Other evidence of chronic kidney damage may include:

• Persistent microalbuminuria
• Persistent proteinuria
• Persistent haematuria (after exclusion of other causes, e.g. urological disease)
• Structural abnormalities of the kidneys demonstrated on ultrasound scanning or other radiological tests, e.g. polycystic kidney disease, reflux nephropathy
• Biopsy-proven chronic glomerulonephritis

Serum creatinine concentration should be measured at initial assessment and then at least annually in all adult patients with:²

• Previously diagnosed CKD including:
  • Identified renal pathology (e.g. polycystic kidney, biopsy proven glomerulonephritis, reflux nephropathy)
  • Persistent proteinuria
  • Haematuria with no urological cause
• Conditions associated with a high risk of silent development of obstructive kidney disease:
  • Bladder voiding dysfunction (outflow obstruction, neurogenic bladder)
  • Urinary diversion surgery
  • Urinary stone disease (more than one episode per year)
• Conditions associated with a high risk of silent development of parenchymal kidney disease:
  • Hypertension, diabetes mellitus, heart failure
  • Atherosclerotic coronary, cerebral, or peripheral vascular disease
• Conditions requiring long-term treatment with potentially nephrotoxic drugs: examples of potentially nephrotoxic drugs include: ACE inhibitors, angiotensin receptor blockers, NSAIDs, lithium, mesalazine, cyclosporin, tacrolimus
• Multi-system diseases that may involve the kidney, e.g. systemic lupus erythematosus, vasculitis, myeloma, rheumatoid arthritis

See separate article Drug Prescribing in Renal Impairment.

Great care is required with all drugs used by patients with renal failure, including over the counter drugs. Current and proposed medications should be carefully checked before prescribing:

• Drugs that have been reported to cause glomerulonephritis include penicillamine, gold, captopril, phenytoin and some antibiotics, including penicillins, sulphonamides and rifampicin.
• Penicillins, cephalosporins, sulphonamides, thiazide diuretics, frusemide, NSAIDs and rifampicin are among the many drugs that have been implicated in causing interstitial nephritis.
• Drugs that can cause renal damage and/or accumulate in renal insufficiency include:
  • Antibiotics:
    • Aminoglycosides: may cause renal tubular necrosis and accumulation may cause ototoxicity and further renal damage.
    • Nutrofurantoin: may cause renal tubular necrosis and accumulation may cause peripheral neuropathy.
    • Penicillins: may cause interstitial nephritis and accumulation may cause convulsions and haemolytic anaemia.
    • Cephalosporins: cefaloridine, one of the first generation cephalosporins, was associated with direct renal toxicity and is no longer in clinical use.
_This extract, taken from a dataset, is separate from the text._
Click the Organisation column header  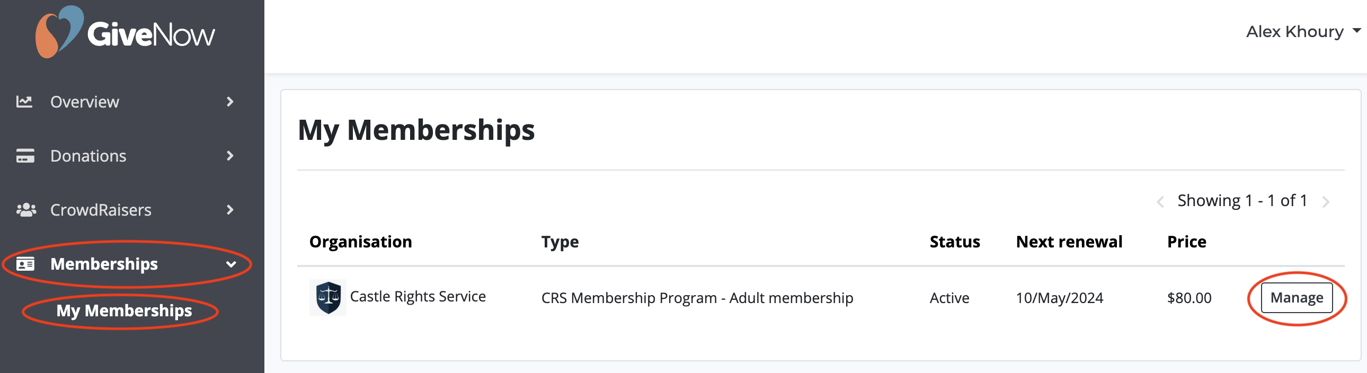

Other cephalosporins are much less likely to produce renal damage but care is needed when prescribing cephalosporins to patients with impaired renal function, especially if they are also receiving loop diuretics. The third-generation cephalosporins, e.g. cefixime, have very rarely been reported to cause nephrotoxicity.
    • Quinolones and sulphonamides: may cause renal tubular obstruction due to crystalluria.
    • Tetracyclines: accumulation may cause nausea, vomiting and diarrhoea, and further renal damage.
  • Other drugs:
    • ACE inhibitors: can worsen pre-existing renal insufficiency and cause hyperkalaemia.
    • NSAIDs: may cause interstitial nephritis and reduce glomerular filtration rate.
    • Diuretics, especially loop diuretics, may causes volume depletion and underperfusion of the kidneys, especially if co-prescribed with an ACE inhibitor.

Dose modification

• Dose modification should be related to creatinine clearance, and the extent to which a drug is renally excreted.
• This is significant for aminoglycosides, some antibiotics including cephalosporins, lithium, opiates and digoxin.
• Loading doses should not be changed.
• If the patient is on dialysis, dose modification depends on how well it is eliminated by dialysis. Dosing should be timed around dialysis sessions.